» **EXERCISE**:
Please reproduce the entries below exactly from the line with "Click the Notifications bell icon" through their last line, leaving out any pictures.

» **SUPPLIED DATA**:
=== Begin Enclosure ===
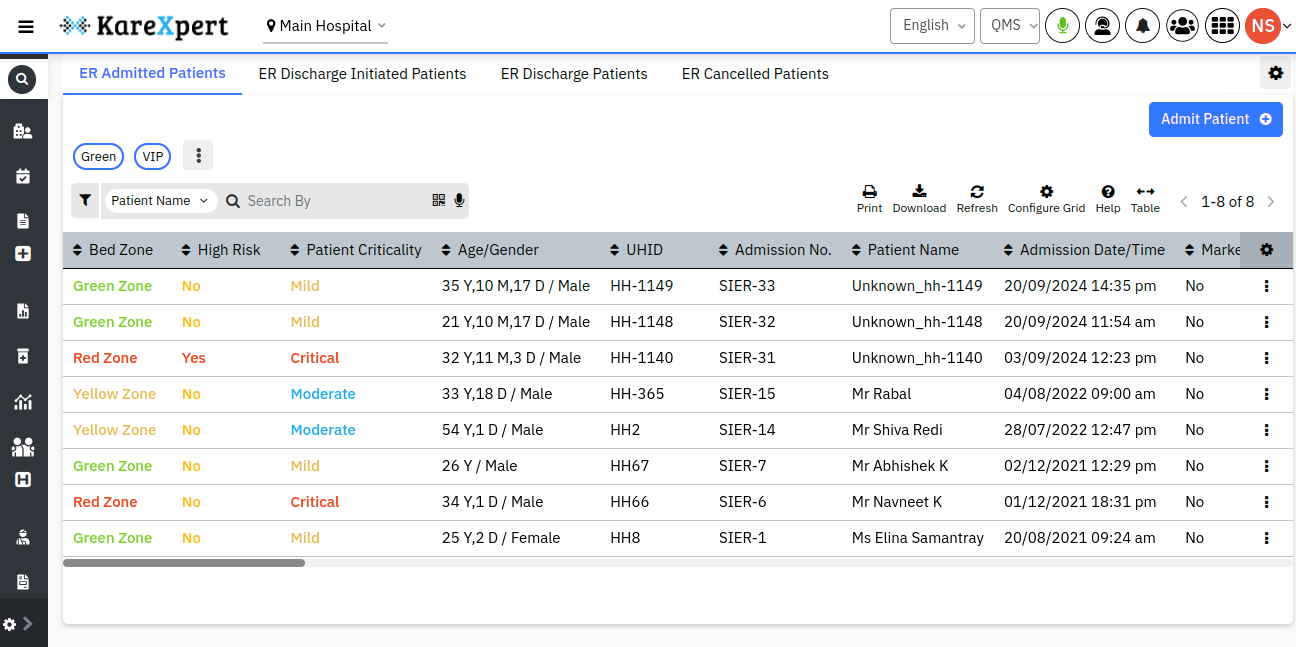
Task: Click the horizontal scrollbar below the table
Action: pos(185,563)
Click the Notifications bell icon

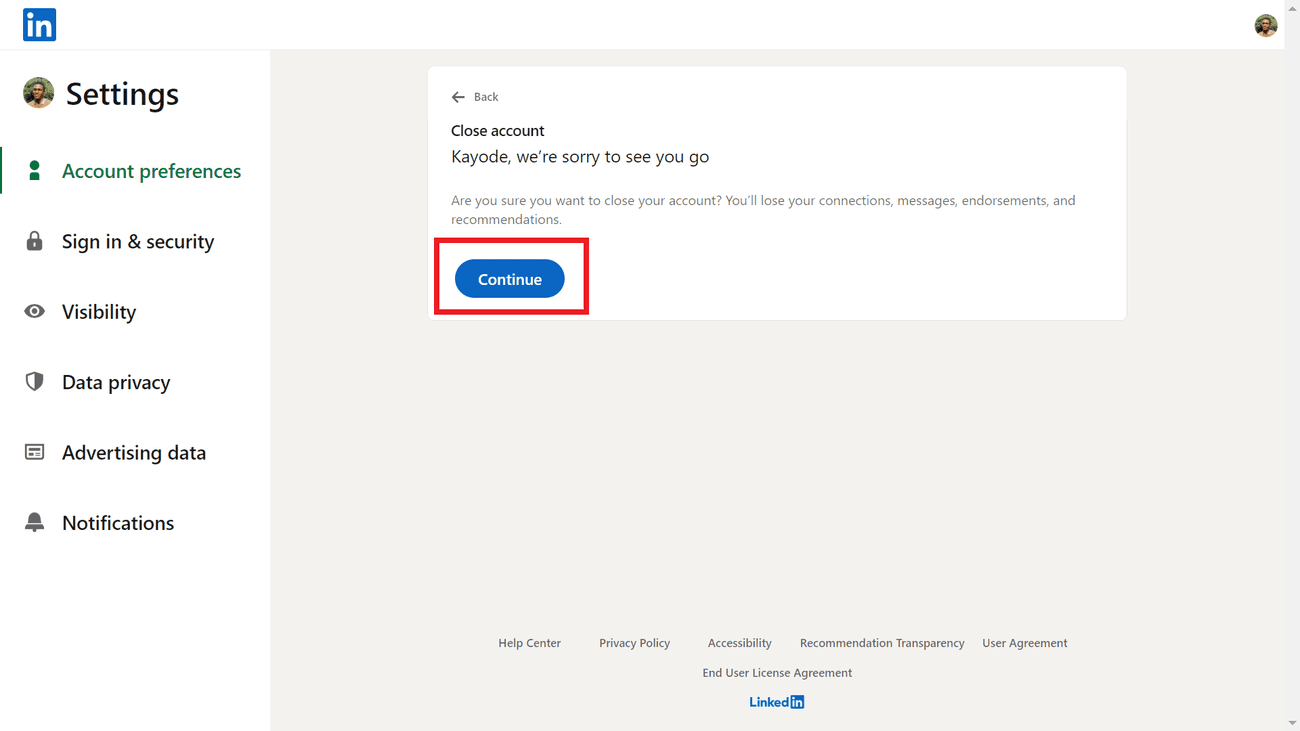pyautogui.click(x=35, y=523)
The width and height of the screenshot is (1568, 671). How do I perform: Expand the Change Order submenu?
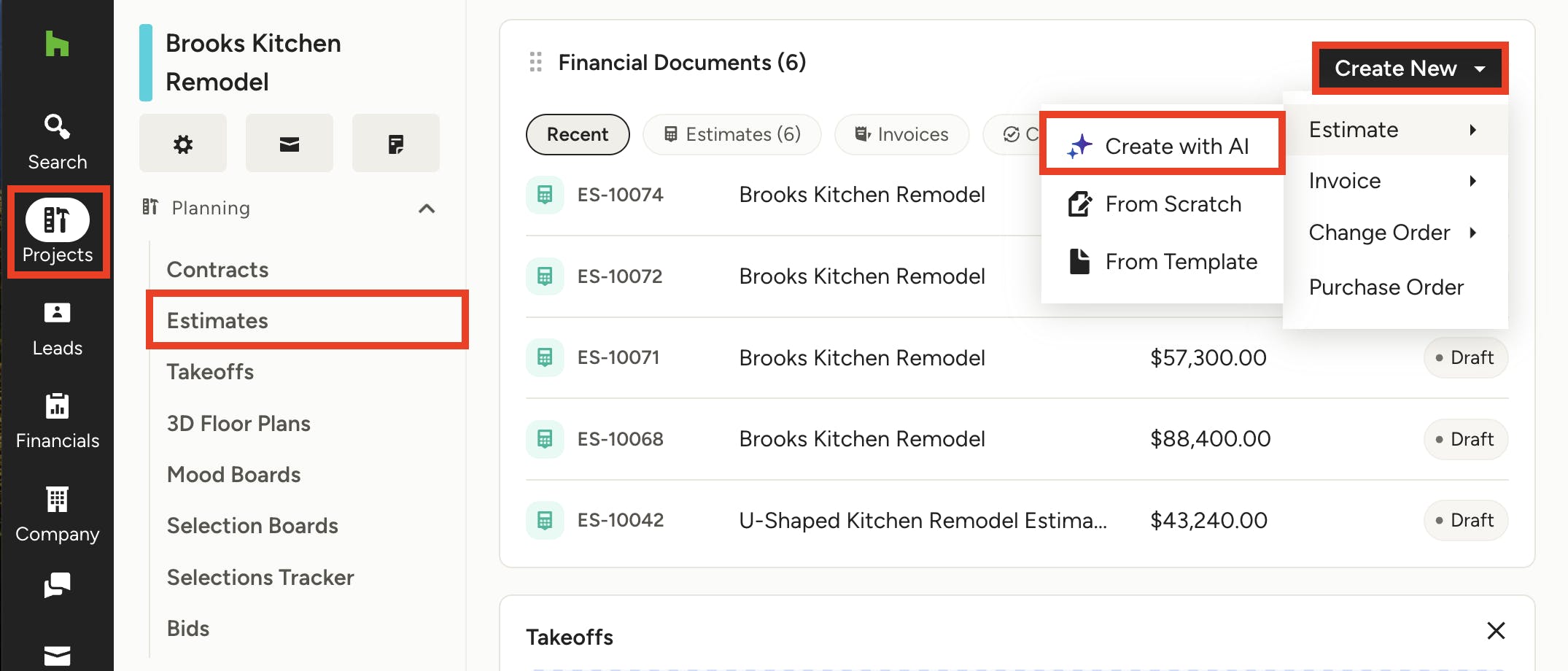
=== End Enclosure ===
» **WRITTEN SOLUTION**:
Click the Notifications bell icon

pyautogui.click(x=35, y=523)
The width and height of the screenshot is (1568, 671). How do I perform: Expand the Change Order submenu?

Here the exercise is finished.